Анна приходила к нему часто, приносила продукты, которые покупала в магазине, что-то сама готовила из еды. Подолгу молчали вместе, сидя рядышком, глядя на фотографию Нины Ивановны. Однажды, когда она уходила от отца, ее остановила Шура.
– Че, Анька, не все деньги вытянула с отца? Приходишь утешать, а сама свою сеть плетешь? Думаешь, не знаю, за чей счет дом ваш построен! Нищенка, приживалка чертова… Слышу, как Федька твой гуляет да бьет тебя, видно, мало…
Анна с тоской посмотрела на Шуру и молча прошла к калитке.
– Забогатела, так и разговаривать не хочешь, нос дерешь! Ну-ну, гордячка, только гордость твоя белыми нитками шита…
Анна, не отвечая на выкрики снохи, вышла из калитки, оглянувшись на дом отца, увидев его в окне, помахала рукой и пошла домой. А Филипп Федорович, тяжело опираясь на трость, вышел из дома, подойдя к Шуре, сильно толкнул ее тростью в бедро, тихо промолвил:
– Что ж ты, Шурка, вытворяешь? Все тебе мало: содержу вас, всю вашу ораву – тебе все не хватает? Ни дня не работала, как пришла к нам, ничего не приобрела, только сплетни носишь и раздор… Собирался я вас наделить деньгами. Сергей как-то сказал, что хочет переехать на железку, чтобы там дом купили себе, а ты хоть бы раз притворилась ласковой, так нет же: ни себе, ни людям… Ни во дворе от тебя толку нет, ни в огороде – ни к чему не способна… Я теперь еще подумаю, давать ли вам денег… Анну заела – через тебя ушла из дома… Я тоже не слепой, не глухой, все вижу и слышу, знаю, что живет она трудно. Да тебе что от этого? Какая радость все время ее шпынять? Что ты о жизни-то знаешь такого, чего мы не знаем? Может, поделишься?

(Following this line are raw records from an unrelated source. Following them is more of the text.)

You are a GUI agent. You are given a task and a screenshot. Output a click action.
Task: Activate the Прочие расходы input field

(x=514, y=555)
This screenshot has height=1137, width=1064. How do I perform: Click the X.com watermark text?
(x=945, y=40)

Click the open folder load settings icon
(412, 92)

Шура как стояла молча, опустив голову, так и стояла, пока свекор не ушел в дом. Поднялась она к себе на крыльцо, задумалась. Знала ведь, что она неправа по отношению к золовке, но пересилить себя не могла: такой стервой уродилась, такой и до конца жизни осталась, даже позже, когда уехали в Сары-Озек, купив там домик на отцовы же деньги. Но и там, по слухам, была стервозной со всеми соседями. А до той поры, пока переезд не случился, к отцу так ни разу и не пришла, не приготовив ему еды, не принеся воды в дом, не постирав ему белья, хотя жила на всем готовом в усадьбе. Только теперь дети и Сергей обрабатывали огород, сад и палисадник, она все же ни шагу не ступила, знай покрикивала на них.

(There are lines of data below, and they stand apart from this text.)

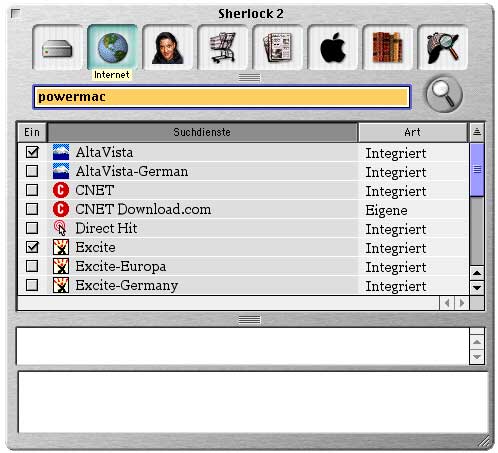Toggle sort order triangle button
Image resolution: width=498 pixels, height=453 pixels.
click(x=477, y=132)
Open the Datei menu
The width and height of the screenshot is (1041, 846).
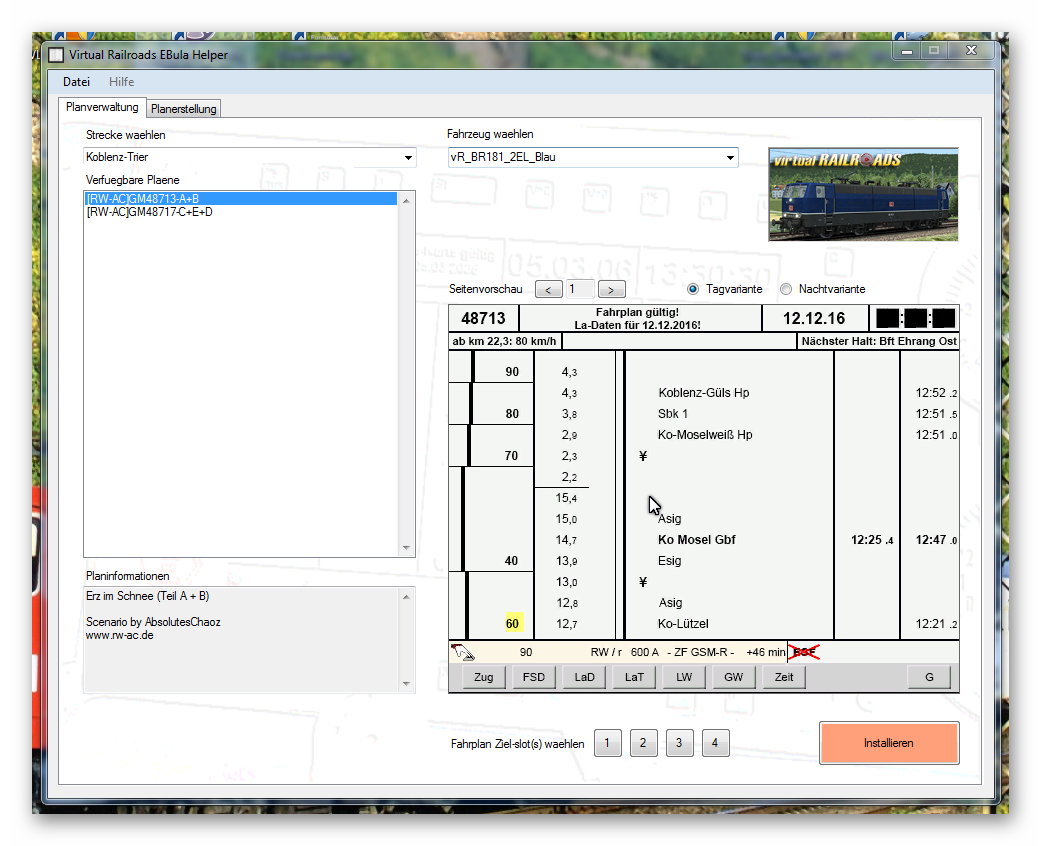click(76, 82)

Федор пригнал тракторок, вспахал огород, проборонил, но посадки оставил делать самим хозяевам. Тесть же, конечно, уже ничего делать не мог, только наблюдал. Встретившись взглядом с Федором, кивнул ему, приглашая к разговору. Тот понял, о чем будет речь, с виноватым выражением подошел, протянув руку для приветствия, но тесть, не подав руки в ответ, прошел в дом. Федор вошел вслед и встал у притолоки.
– Проходи, садись, Федор, в ногах правды нет. Ну, рассказывай, как живете?